> Stored records
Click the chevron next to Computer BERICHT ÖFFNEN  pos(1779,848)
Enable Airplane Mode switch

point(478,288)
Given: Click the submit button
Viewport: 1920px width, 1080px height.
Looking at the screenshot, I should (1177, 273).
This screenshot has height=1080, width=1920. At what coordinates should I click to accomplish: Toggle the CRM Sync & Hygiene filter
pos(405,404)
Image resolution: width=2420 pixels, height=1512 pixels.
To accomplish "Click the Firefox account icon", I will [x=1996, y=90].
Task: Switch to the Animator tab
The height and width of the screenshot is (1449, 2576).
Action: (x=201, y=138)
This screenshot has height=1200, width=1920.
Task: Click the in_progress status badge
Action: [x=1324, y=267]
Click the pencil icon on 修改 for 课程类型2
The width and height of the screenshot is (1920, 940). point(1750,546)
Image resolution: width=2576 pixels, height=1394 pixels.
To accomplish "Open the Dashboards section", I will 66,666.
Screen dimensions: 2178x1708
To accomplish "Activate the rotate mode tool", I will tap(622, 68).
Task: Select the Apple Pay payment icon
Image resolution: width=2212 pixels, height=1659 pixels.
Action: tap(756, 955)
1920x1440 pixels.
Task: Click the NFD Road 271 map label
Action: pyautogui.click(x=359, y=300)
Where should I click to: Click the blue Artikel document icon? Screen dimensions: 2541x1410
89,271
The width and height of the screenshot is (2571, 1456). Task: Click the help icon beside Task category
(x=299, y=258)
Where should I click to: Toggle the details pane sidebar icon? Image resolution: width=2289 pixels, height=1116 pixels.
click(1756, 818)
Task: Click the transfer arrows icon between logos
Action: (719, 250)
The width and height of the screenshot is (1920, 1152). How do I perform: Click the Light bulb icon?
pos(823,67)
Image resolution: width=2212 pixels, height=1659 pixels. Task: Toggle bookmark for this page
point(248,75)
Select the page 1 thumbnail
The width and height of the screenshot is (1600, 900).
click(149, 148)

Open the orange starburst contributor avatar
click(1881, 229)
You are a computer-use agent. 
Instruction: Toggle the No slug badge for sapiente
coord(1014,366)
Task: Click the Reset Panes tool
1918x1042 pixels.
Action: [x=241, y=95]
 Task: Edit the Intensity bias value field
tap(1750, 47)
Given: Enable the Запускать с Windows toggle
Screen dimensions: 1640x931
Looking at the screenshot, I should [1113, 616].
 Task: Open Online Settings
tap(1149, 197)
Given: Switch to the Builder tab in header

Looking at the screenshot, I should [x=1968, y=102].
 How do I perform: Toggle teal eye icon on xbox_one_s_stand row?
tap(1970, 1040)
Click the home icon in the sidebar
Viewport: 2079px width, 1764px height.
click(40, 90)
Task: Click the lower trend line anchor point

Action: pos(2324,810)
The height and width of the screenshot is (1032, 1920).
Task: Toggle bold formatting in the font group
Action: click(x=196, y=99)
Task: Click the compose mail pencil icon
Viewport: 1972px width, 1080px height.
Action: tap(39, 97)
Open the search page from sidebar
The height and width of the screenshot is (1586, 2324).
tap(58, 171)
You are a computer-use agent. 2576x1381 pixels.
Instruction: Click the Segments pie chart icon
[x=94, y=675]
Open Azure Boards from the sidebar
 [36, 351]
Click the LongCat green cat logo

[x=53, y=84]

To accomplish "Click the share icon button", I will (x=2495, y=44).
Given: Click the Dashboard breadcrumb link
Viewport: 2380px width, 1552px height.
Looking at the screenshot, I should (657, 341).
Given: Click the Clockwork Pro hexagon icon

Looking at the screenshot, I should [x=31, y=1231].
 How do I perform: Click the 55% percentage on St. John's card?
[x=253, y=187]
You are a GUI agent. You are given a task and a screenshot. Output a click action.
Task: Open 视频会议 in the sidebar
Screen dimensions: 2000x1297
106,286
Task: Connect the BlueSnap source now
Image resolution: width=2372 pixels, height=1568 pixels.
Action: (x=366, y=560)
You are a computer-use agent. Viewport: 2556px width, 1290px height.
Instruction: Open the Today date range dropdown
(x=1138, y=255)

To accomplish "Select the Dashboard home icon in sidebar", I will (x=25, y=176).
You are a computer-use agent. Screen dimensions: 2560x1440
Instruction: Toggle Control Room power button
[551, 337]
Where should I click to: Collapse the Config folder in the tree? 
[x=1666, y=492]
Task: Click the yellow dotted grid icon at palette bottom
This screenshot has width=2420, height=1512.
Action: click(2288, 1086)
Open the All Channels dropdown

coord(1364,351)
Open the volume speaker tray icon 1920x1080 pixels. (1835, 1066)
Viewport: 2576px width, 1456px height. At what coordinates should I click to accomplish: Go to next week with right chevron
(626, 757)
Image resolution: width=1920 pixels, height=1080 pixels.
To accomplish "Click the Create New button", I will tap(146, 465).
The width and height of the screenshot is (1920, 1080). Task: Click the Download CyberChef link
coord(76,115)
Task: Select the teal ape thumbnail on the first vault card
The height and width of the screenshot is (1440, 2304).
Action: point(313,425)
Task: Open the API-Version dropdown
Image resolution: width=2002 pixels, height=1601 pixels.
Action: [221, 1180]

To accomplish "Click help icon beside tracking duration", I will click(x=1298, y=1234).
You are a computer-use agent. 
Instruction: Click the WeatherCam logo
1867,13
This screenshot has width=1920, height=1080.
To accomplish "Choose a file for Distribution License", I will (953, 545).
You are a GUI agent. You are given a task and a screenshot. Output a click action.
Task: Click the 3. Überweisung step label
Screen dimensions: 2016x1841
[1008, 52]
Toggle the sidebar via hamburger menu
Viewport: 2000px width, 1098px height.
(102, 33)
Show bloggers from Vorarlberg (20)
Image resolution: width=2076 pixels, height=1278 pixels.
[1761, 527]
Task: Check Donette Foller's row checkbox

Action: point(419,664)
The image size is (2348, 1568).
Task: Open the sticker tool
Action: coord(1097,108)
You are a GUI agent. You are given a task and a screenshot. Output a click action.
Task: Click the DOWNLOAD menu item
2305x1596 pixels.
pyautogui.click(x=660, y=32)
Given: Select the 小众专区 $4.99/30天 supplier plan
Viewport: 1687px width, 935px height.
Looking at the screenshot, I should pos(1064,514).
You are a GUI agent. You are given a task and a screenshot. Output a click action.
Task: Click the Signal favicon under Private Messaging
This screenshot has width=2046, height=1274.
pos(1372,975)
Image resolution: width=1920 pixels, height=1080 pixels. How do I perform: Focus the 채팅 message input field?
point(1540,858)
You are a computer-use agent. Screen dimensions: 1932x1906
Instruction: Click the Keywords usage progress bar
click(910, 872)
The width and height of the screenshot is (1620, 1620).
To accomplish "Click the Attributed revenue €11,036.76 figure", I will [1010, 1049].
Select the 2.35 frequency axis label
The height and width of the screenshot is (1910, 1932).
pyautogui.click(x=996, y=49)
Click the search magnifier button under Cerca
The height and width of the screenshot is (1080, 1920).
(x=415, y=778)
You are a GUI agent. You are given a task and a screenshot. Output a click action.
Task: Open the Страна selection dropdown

> Action item
Scan the records for the string "thumbnail". Copy each line in which it appears.

> The answer
Select the page 1 thumbnail
Task: Select the teal ape thumbnail on the first vault card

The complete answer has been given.